Marriage Moats- Ceremonies

Published: Sun, 02/09/14

 
Marriage Moats

Caring for Marriage
Ceremonies
I have not seen the Opening Ceremonies. I can't remember when I ever did watch them. It is not because I am boycotting the Olympics, but simply because we have never subscribed to cable or FIOS or whatever else has replaced the ON button and three channel options of my youth. 

When I do watch my one show each week it takes my preadolescent daughter fifteen minutes and a Morse Code of clicks to set it up. The routine is that Hope gets the computer poised for the episode and Aurelle prepares the ice cream treat. Then the three of us hunker down under the quilt I made expressly for this moment. It has thirty fabrics that I collected to remind us of past seasons of White Collar and Leverage: tow trucks, race cars, New York skyline, fedoras, chocolates, the American flag, hundred dollar bills. I was unable to procure a print of either a high end safe or the Hope Diamond.

I did see a two minute clip of the fantastic helium filled balloons and gymnasts doing back flips. Probably the three grand that most people in the seats forked out to be there bought a lifetime of memories. Sure millions of spectators will enjoy it on their home screens, but being there is even more magical. 

A Canadian friend sent an article from the January 13th issue of Maclean's Magazine about marriage. It offered a large portion of pros for having an Opening Ceremony. One study included a test where women were subjected to random bursts of an electric shock. One group sat alone. Another group held the hand of a stranger. The third held the hand of their husband. The first group described the pain as extreme, and the second group only less so. The third group felt empathy from their spouse and called it "uncomfortable". 

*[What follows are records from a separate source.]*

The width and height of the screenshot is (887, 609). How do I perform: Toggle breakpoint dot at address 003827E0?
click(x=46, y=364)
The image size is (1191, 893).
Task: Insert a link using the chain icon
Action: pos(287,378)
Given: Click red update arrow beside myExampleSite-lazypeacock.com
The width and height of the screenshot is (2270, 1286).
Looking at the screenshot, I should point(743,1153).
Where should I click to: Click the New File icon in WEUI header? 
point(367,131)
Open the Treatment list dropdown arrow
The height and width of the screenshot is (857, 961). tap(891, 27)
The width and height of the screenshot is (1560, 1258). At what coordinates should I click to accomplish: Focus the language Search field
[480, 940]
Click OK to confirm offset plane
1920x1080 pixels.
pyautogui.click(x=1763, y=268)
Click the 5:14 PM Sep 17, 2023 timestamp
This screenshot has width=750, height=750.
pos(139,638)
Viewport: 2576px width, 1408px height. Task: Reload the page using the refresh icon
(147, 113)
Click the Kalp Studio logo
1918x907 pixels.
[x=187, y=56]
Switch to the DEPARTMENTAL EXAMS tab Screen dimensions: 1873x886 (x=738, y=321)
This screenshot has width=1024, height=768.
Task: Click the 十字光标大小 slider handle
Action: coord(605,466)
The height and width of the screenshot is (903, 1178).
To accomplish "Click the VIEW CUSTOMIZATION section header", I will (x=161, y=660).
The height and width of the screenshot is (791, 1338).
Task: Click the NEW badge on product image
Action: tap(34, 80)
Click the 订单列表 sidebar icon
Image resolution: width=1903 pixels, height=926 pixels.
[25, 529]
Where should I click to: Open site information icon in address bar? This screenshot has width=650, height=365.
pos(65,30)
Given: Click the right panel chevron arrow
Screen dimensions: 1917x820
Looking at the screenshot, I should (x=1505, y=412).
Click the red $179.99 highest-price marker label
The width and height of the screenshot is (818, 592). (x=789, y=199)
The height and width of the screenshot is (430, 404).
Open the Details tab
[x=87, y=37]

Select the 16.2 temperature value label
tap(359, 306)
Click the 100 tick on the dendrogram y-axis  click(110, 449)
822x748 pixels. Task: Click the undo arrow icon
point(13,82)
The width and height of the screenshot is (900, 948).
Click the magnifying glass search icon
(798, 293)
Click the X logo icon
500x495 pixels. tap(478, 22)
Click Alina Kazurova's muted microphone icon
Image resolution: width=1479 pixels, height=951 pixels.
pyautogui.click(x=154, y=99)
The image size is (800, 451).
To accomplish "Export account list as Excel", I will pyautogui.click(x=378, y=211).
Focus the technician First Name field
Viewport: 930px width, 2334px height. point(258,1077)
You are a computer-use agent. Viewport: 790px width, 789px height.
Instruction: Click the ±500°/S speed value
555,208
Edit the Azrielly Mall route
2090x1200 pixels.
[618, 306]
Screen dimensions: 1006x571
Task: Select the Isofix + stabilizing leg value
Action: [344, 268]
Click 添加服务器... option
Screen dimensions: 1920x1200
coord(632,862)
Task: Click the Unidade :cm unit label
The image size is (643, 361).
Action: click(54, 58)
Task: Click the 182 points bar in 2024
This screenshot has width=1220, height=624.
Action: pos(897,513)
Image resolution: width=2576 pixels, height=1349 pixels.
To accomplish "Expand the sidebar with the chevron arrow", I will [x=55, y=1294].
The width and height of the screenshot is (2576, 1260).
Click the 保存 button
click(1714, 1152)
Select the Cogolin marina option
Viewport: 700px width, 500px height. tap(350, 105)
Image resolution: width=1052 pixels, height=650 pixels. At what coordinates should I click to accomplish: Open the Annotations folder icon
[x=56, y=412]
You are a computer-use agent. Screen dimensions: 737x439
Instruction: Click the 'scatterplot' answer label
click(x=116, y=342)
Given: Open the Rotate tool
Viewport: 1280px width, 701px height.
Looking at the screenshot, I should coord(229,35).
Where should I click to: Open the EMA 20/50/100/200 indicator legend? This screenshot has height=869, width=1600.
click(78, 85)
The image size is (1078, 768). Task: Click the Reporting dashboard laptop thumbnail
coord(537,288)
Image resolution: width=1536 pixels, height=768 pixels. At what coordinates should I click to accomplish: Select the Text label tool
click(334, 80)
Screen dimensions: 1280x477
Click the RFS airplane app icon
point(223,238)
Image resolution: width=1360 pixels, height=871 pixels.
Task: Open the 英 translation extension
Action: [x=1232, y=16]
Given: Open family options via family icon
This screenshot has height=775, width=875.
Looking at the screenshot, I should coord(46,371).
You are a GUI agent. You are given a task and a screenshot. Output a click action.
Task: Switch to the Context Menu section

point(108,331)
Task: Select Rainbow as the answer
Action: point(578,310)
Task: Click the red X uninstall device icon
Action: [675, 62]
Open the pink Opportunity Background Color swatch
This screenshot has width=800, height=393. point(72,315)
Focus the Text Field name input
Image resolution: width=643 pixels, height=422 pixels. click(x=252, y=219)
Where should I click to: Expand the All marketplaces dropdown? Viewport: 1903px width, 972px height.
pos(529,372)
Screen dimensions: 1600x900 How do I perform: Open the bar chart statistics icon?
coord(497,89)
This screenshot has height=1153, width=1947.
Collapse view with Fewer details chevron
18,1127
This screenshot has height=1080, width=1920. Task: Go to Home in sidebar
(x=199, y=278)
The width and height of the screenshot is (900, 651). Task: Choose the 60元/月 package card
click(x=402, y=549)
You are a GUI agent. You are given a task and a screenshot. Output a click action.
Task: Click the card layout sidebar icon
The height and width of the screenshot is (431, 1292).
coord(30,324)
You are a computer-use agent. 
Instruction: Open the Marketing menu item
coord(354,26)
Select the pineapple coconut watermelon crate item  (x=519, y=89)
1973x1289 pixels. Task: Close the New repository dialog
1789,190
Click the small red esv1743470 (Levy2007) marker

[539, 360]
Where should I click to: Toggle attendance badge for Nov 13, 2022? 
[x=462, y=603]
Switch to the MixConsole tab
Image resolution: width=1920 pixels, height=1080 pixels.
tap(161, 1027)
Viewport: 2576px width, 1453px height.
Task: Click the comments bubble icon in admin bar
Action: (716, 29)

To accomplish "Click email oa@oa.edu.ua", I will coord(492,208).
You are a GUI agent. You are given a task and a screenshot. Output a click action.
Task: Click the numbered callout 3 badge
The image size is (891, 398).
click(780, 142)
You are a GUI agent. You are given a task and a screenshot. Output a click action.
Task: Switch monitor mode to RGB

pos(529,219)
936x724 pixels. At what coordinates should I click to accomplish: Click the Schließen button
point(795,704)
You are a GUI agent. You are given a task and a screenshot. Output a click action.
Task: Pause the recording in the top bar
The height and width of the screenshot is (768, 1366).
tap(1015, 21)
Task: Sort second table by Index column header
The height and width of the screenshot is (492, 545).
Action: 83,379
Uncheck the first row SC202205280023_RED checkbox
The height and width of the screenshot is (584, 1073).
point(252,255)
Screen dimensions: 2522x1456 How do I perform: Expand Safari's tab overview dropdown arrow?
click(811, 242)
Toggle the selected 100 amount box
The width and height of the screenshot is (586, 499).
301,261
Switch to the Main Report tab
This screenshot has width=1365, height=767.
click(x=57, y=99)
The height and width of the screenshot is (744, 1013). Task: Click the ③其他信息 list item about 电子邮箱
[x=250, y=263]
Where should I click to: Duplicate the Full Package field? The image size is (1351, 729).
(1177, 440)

The article specifically addressed the issue of cohabitation. Apparently the benefits of marriage- which are financial, emotional and medical- do not transfer well to people who simply move in together. I would give you a link but it was ... on paper. 

The author quotes a Harvard Medical team as deeming happy marriage as "comparable to or better than chemotherapy" for treating cancer. 

Another study cited was by Eli Finkel, who had a slew of couples each spend twenty minutes writing about a recent argument they had engaged in with their spouse. In it they were to speak as a neutral third party who wanted the best for both people. He asserts that this simple exercise reaps more physical and mental rejuvenation than regular trips to the gym. 

There are a couple of weddings I plan to get to this year. Probably the couple and their parents will spend a few grand to put on the ceremony. Maybe there will be friends who watch on UStream but I bet being there will be even more magical.